What you will do: In the records below, find each line with "icon" and copy it.

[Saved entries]

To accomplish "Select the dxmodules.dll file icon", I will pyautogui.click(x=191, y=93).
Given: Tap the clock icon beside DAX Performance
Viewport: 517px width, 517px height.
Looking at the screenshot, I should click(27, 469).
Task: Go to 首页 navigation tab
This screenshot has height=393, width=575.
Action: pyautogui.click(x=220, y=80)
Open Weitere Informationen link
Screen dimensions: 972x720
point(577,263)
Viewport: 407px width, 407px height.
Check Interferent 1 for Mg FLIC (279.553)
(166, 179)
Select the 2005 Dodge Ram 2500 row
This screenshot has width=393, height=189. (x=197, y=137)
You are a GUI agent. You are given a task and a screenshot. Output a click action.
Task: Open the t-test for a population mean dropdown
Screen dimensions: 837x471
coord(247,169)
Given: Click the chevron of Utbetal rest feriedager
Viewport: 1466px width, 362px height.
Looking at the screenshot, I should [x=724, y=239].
...
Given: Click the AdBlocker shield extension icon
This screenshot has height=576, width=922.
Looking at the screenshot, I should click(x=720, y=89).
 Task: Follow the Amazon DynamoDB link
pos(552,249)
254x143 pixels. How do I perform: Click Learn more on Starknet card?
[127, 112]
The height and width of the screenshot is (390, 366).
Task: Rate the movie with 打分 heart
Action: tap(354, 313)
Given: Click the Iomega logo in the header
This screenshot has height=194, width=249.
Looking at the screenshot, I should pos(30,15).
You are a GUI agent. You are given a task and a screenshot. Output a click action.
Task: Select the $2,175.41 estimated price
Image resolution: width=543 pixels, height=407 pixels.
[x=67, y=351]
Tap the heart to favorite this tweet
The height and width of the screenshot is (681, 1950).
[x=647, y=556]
==
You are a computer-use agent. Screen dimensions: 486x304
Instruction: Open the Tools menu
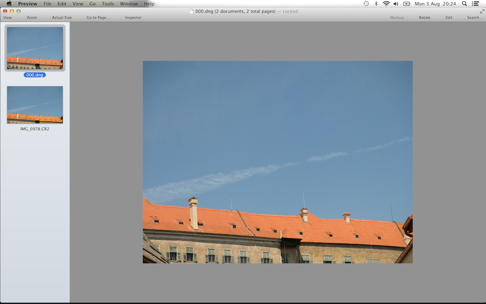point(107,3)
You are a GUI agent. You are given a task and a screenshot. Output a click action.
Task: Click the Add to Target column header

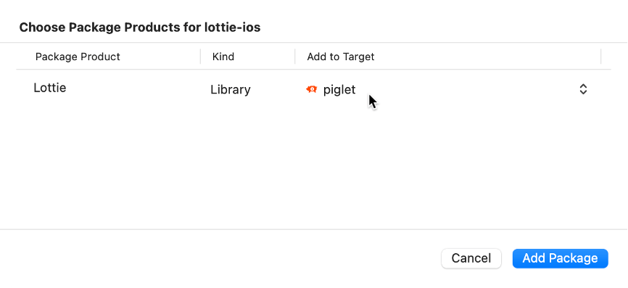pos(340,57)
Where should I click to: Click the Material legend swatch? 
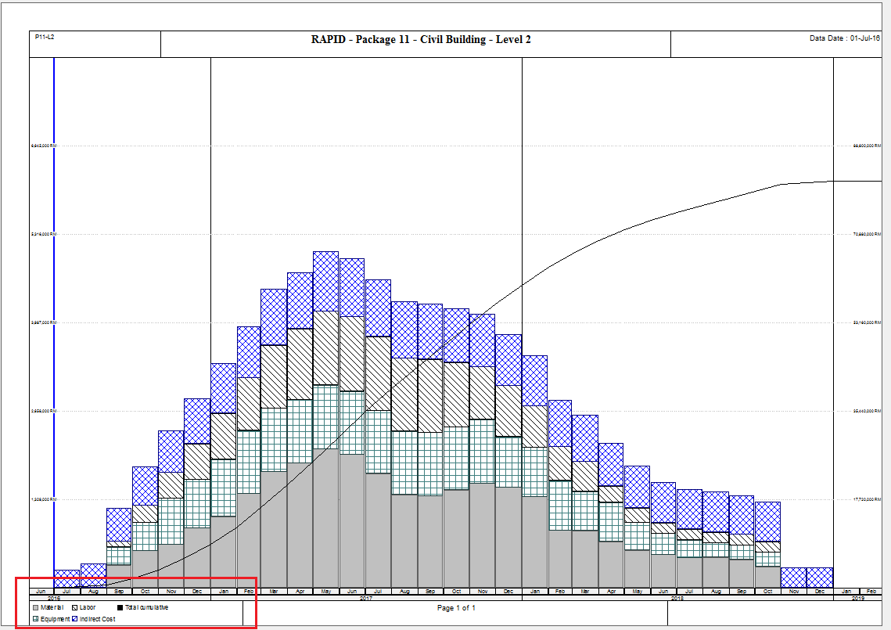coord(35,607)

Answer to the exercise:
To accomplish "Select the dxmodules.dll file icon", I will pyautogui.click(x=191, y=93).
Given: Tap the clock icon beside DAX Performance
Given: Click the AdBlocker shield extension icon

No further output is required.